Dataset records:
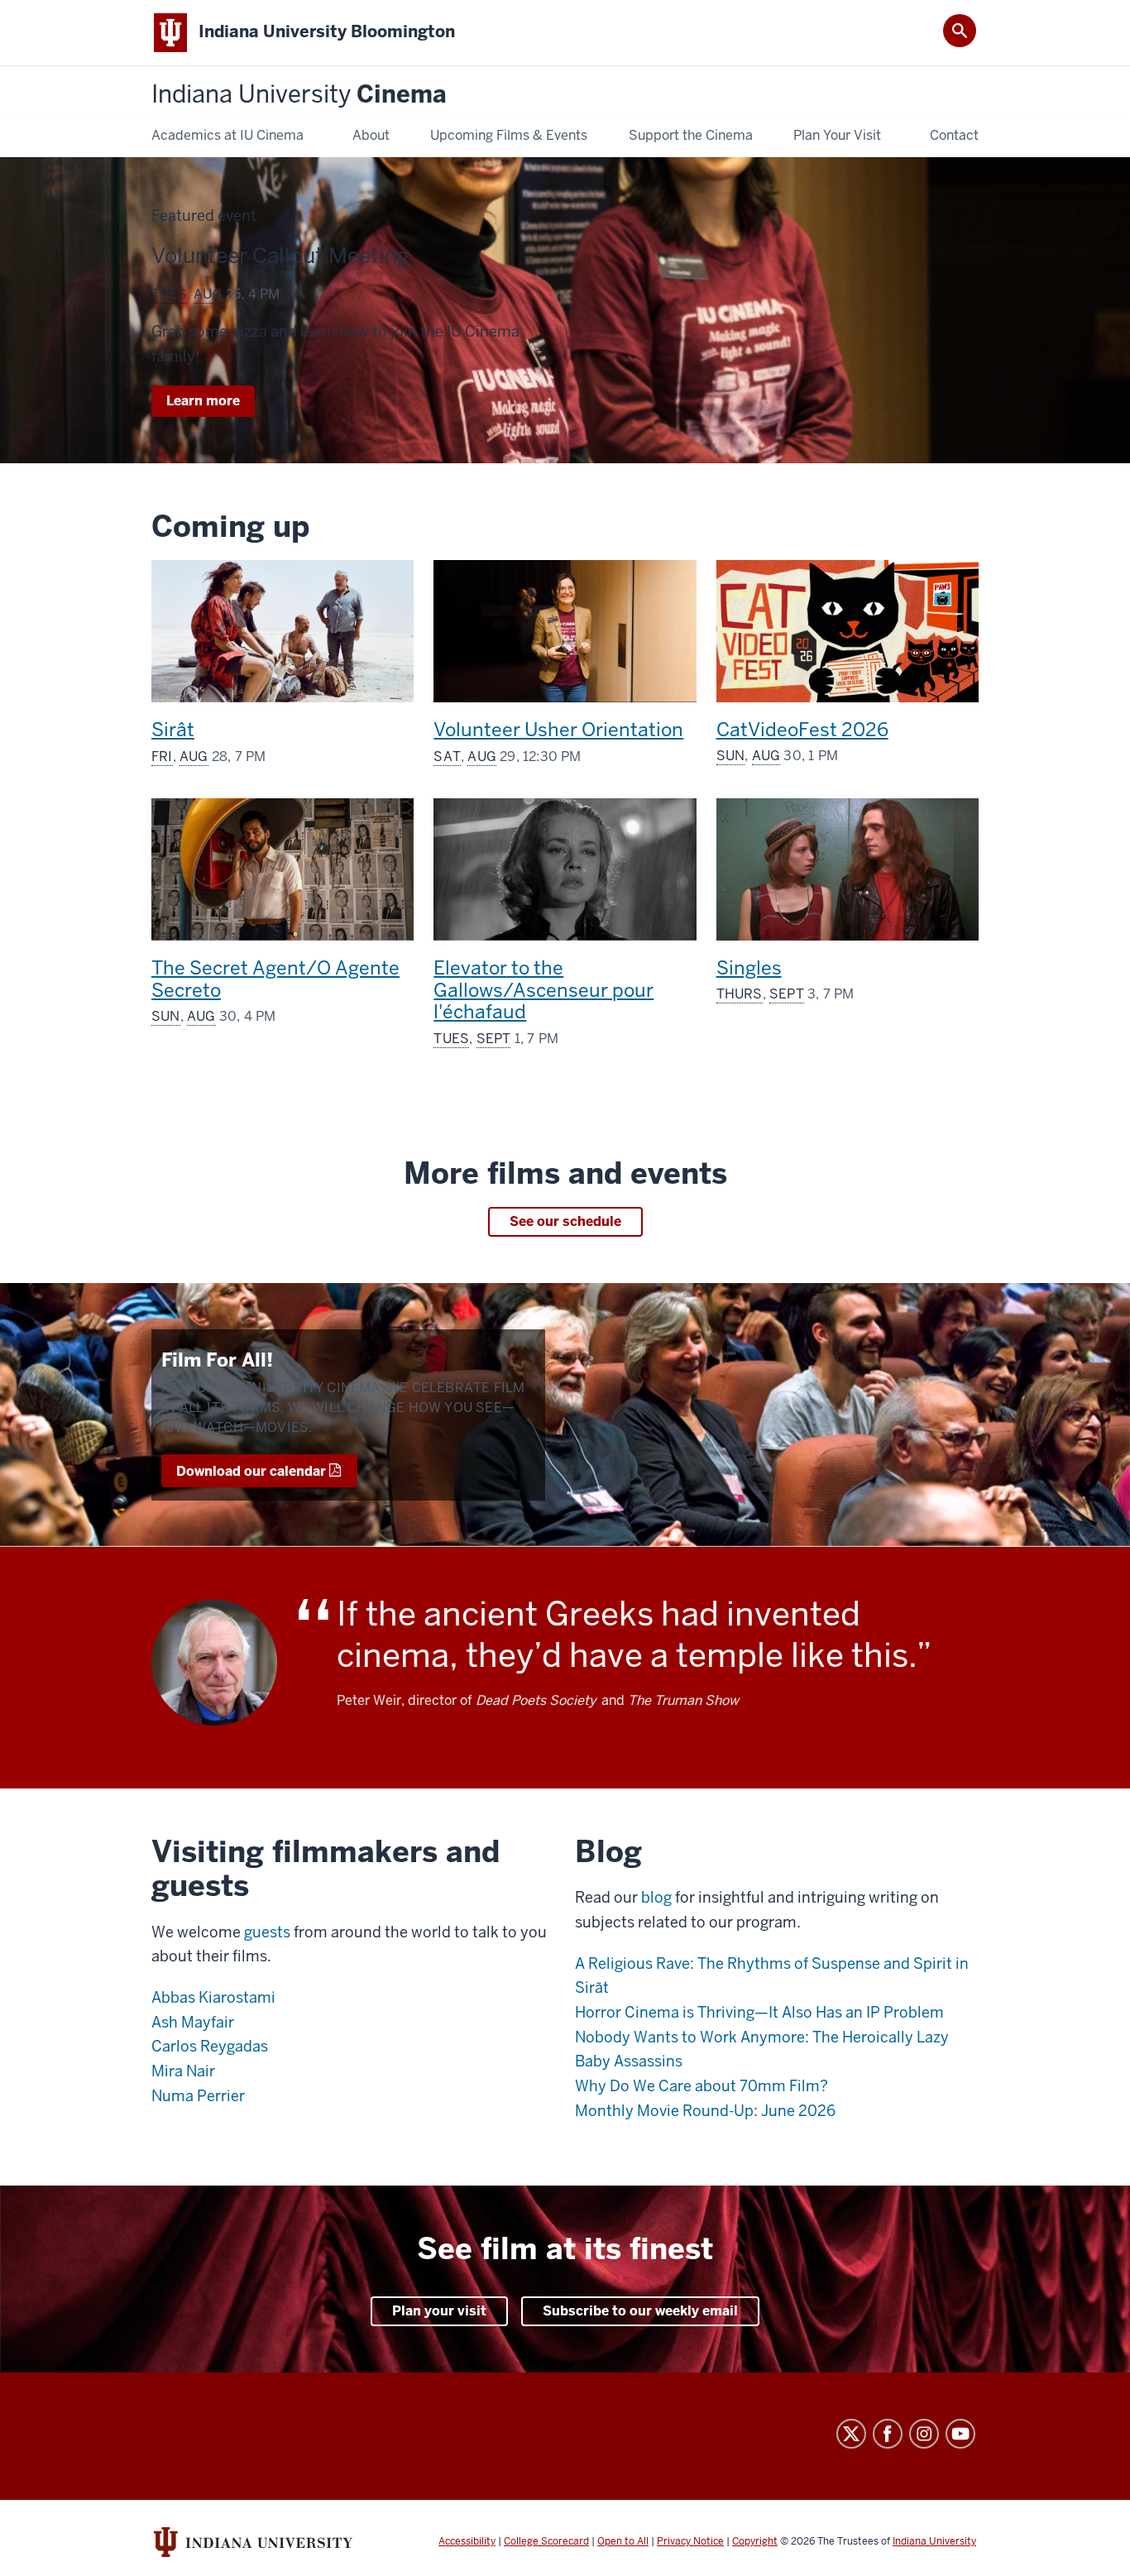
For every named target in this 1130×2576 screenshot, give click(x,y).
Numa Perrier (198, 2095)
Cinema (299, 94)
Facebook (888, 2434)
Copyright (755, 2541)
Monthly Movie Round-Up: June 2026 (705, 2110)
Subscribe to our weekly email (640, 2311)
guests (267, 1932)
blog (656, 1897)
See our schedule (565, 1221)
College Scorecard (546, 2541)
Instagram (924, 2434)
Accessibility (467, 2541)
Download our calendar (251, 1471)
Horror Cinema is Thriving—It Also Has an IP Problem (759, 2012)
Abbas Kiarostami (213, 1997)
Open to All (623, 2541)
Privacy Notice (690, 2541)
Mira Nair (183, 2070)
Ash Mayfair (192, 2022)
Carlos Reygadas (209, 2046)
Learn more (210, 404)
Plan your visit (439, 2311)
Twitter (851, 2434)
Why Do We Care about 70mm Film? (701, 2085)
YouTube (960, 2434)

Problem description: Every line of the records in which the string "Cinema" is found should be counted, and only the count returned.

Exercise answer: 2